Entamée il y a quelques mois, la « réforme » du code pénal avait donné lieu à une nouvelle mouture mise en place par la commission de la modernisation des lois. Elle a été vivement dénoncée par Hurriyat Khassa comme étant un projet « irrespectueux de la dignitié humaine » et en « violation des principes fondamentaux de droits de l’homme ». C’est dans le prolongement de cette campagne que Hurriyat Khassa, une institution privée pour la défense des droits des citoyens, a organisé en collaboration avec plusieurs ONG locales – l’Association libanaise des droits de l’homme, le Rassemblement démocratique féminin libanais et Amnesty International – un débat public sur les thèmes-clés suscités par ce texte. Malgré la gravité du sujet, l’ambiance est restée décontractée. Selon les conférenciers, « plus on avance dans le temps, plus les espaces laissés aux libertés publiques et privées rétrecissent, à la manière d’une peau de chagrin ».
« C’est l’un des textes les plus importants qui organisent la vie et la responsabilité des personnes ainsi que leurs comportements au sein de la famille et de la société », a affirmé le représentant régional du bureau du Haut-Commissariat pour les droits de l’homme aux Nations unies, Amine Makki Madani, en introduisant le code pénal. Il a en outre rappelé que ce texte fondamental « concerne en définitive chacun de nous, gouvernants aussi bien que gouvernés ». M. Nabil Maamari, professeur à l’USJ, a relevé pour sa part que ce texte « est censé mettre des limites à l’ingérence des autorités publiques dans les sphères (publiques et privées) de l’individu en préservant les espaces de liberté qui lui sont réservés ». C’est, dit-il, l’un des textes les plus « dangereux », mais également, « celui qui reflète le degré de civilisation de chaque État ».
Évoquant le thème de « la dynamique sociale avortée », l’avocat Nizar Saghiyeh, l’un des membres directeurs de Hurriyat, a expliqué comment le nouveau texte est venu « privatiser l’espace public et nationaliser l’espace privé ». Il cite au passage l’article 301 qui, dit-il, « ne vise pas à préserver la Constitution ou même le régime qui en est issu. Il cherche plutôt à protéger le système politique en place, quelle que soit sa légitimité ou sa constitutionnalité ». Plusieurs articles ont contribué en outre à réduire « la possibilité de demander des comptes à l’Exécutif », qui jouit d’une liberté d’action quasi absolue, a-t-il ajouté en dénonçant notamment les articles qui visent à « dissuader » les citoyens de critiquer l’État ou son Administration (articles 185 et 387).

▶ Exercices
1. D'après l'article sur la réforme du code pénal, quels articles visent à dissuader les citoyens de critiquer l'État ou son Administration ?
2. Citez mot pour mot l'article sur la réforme du code pénal, depuis « Évoquant le thème » jusqu'à « 185 et 387). ».
Les données ci-dessous n'ont aucun rapport avec l'article.

▶ Données fournies
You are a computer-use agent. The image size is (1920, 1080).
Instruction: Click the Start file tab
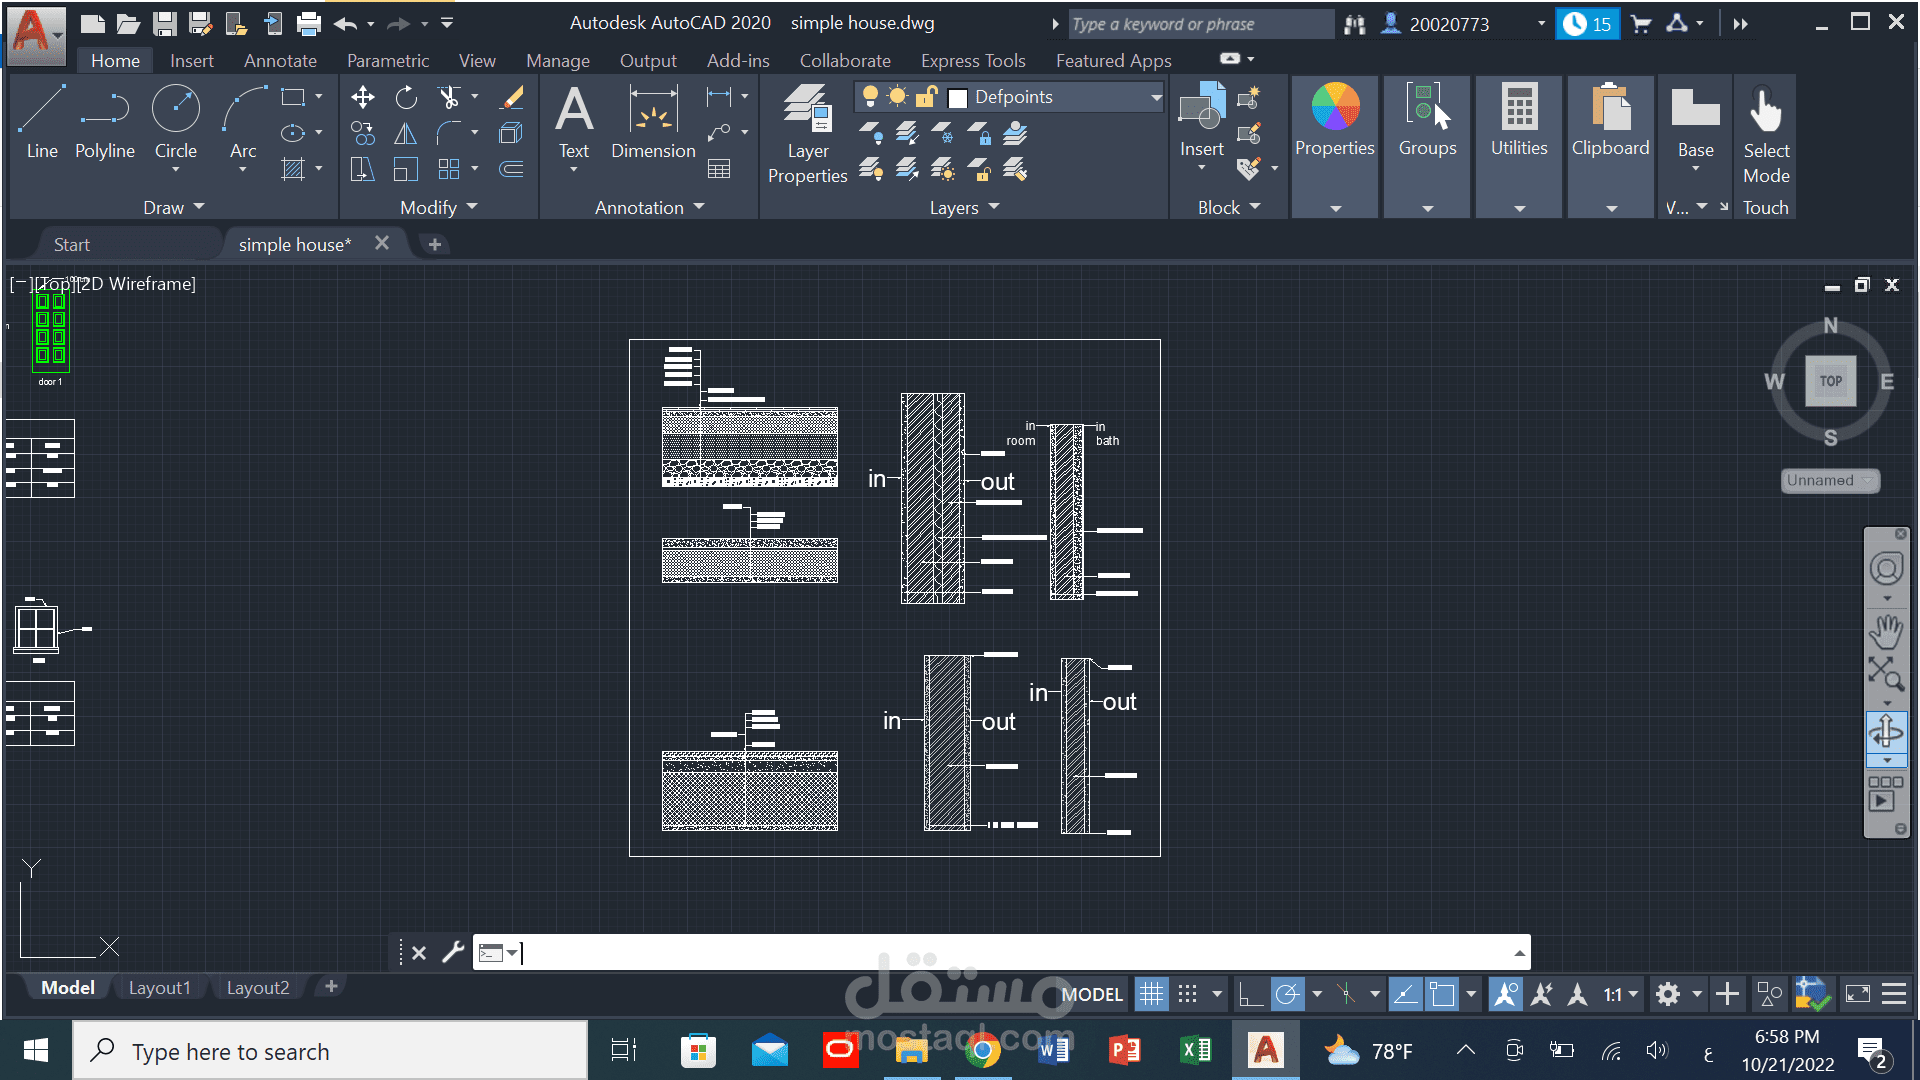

▶ Réponses
1. Les articles 185 et 387.

2.
Évoquant le thème de « la dynamique sociale avortée », l’avocat Nizar Saghiyeh, l’un des membres directeurs de Hurriyat, a expliqué comment le nouveau texte est venu « privatiser l’espace public et nationaliser l’espace privé ». Il cite au passage l’article 301 qui, dit-il, « ne vise pas à préserver la Constitution ou même le régime qui en est issu. Il cherche plutôt à protéger le système politique en place, quelle que soit sa légitimité ou sa constitutionnalité ». Plusieurs articles ont contribué en outre à réduire « la possibilité de demander des comptes à l’Exécutif », qui jouit d’une liberté d’action quasi absolue, a-t-il ajouté en dénonçant notamment les articles qui visent à « dissuader » les citoyens de critiquer l’État ou son Administration (articles 185 et 387).